Джулиан не был уверен, насколько серьёзно стоит воспринимать эти слова. Он знал, с какой злобой леди Антея относится к жёнам тех молодых людей, что ей нравятся.
- Вы не думали, что он мог любить свою супругу именно настолько, насколько это выглядит со стороны?
- Я думаю, что она наскучила ему до безумия. Что ей было интересно, кроме лошадей? В душе она оставалась всего лишь деревенской мисс, а он был высокообразованным молодым человеком со множеством интересов.
- Расскажите мне о его последней вечеринке. Он был у вас на виду?
- Я видела его достаточно часто. Вы же помните, как он всегда старался быть повсюду. Но у нас не было возможности поговорить tête-à-tête [47].
- Вы знали, что у него была встреча с камеристкой миссис Фолькленд?

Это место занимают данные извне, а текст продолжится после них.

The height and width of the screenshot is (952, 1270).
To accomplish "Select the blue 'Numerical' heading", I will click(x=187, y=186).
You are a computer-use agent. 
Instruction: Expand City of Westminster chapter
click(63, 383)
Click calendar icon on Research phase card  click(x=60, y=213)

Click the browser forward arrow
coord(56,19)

- О, небеса! Я слышала, что её служанка – сорокалетняя старая дева с мышцами, как у рабочего. Вы же не хотите сказать, что она строила ему глазки?
- Нет, едва ли. Но он будто бы был неприятно потрясён, когда она позвала его, чтобы поговорить.

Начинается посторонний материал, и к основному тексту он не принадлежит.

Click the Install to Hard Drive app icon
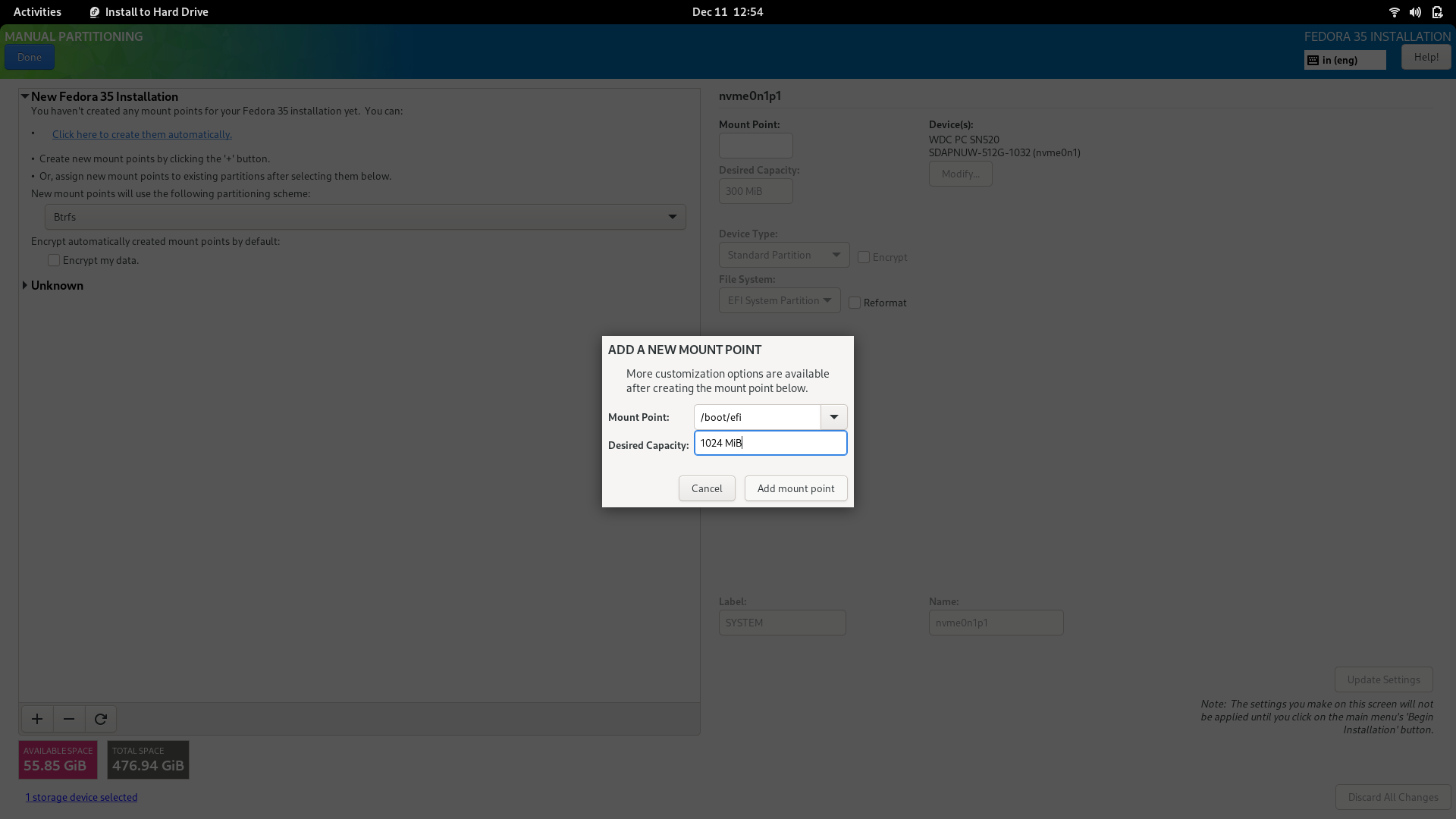1456x819 pixels. [x=95, y=12]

- Должно быть, беспокоился за жену. Она ведь ушла к себе, сказав, что у неё болит голова. Как любопытно, что она так приболела! Когда вечер начинался, она выглядела совершенно здоровой.
- Мне говорили, что вы с достойным беспокойством расспрашивали о ней.
- О, ну что же, будем откровенны. Я уверена в том, что тогда произошло. Александр с женой поссорились, вот она и ушла. Или у того ужасного мальчишки, её брата, случился припадок или что-то ещё. Но я думаю, что ссора намного вероятнее.
- Вы по-прежнему так думаете?
- Если я скажу «да», вы решите, что я обвиняю дорогую миссис Фолькленд в убийстве мужа. Так что я этого не скажу, – она лукаво улыбнулась.
- Когда Фолькленд ушёл с праздника, вы расспрашивали Клэра о том, куда он пошёл и что делает. Почему?
- Мой дорогой мистер Кестрель, потому что я думала, что он знает. Они с Александром были близкими друзьями, так что и подумать не могла, отчего бедный мистер Клэр так сбит с толку и слова не выговорит. Александра не было очень долго – конечно, теперь мы знаем, почему – но тогда это было крайне загадочно. Дом превращался в готический замок, где пропадают люди – сперва хозяйка, а потом и хозяин.
«Ещё один свидетель, который не беспокоится о том, что у него нет алиби», – подумал Джулиан – леди Антея, как и большинство гостей, не смогла точно объяснить и подтвердить, где была между без десяти полночь и четвертью первого. – Вы видели Дэвида Адамса?
- О, да. Он выглядел таким мрачным и опасным. Мне он всегда напоминал пирата. Из него вышел бы прекрасный злодей.
- Вы думаете, что это слишком очевидный козёл отпущения, чтобы быть настоящим убийцей?
- О, не поймите меня неправильно. Я ни на миг не верю, что это он убил Александра. Ударить человека кочергой – такие преступления не для него. Ему бы больше понравилось расправиться с врагом по-другому – лучше всего, разорить. Нет, кто бы не убил Александра, он был слаб, но умён; у него была хитрость, и жаркая ненависть. Да, мистер Кестрель – это сделала женщина.
Когда Джулиан вернулся от леди Гиллингэм, почти пробило три часа утра. Интересного он узнал немного, но вовсе не потому что друзья Александра были молчаливы. Скорее они были слишком щедры на воспоминания и чересчур склонны раздувать мелкие события в знамения грядущего преступления. А любой, кто был известен завистью или неприязнью к Фолькленду, конечно пытался доказать, что любил Александра и никогда не желал ему зла. Кроме того, хватало пустых обвинений – особенно в сторону Дэвида Адамса. Как Джулиан предполагал, многие знакомые Александра были недовольны тем, что он навязал им общество этого коммерсанта и теперь говорили, что он поплатился за то, что якшался с торговцем и евреем.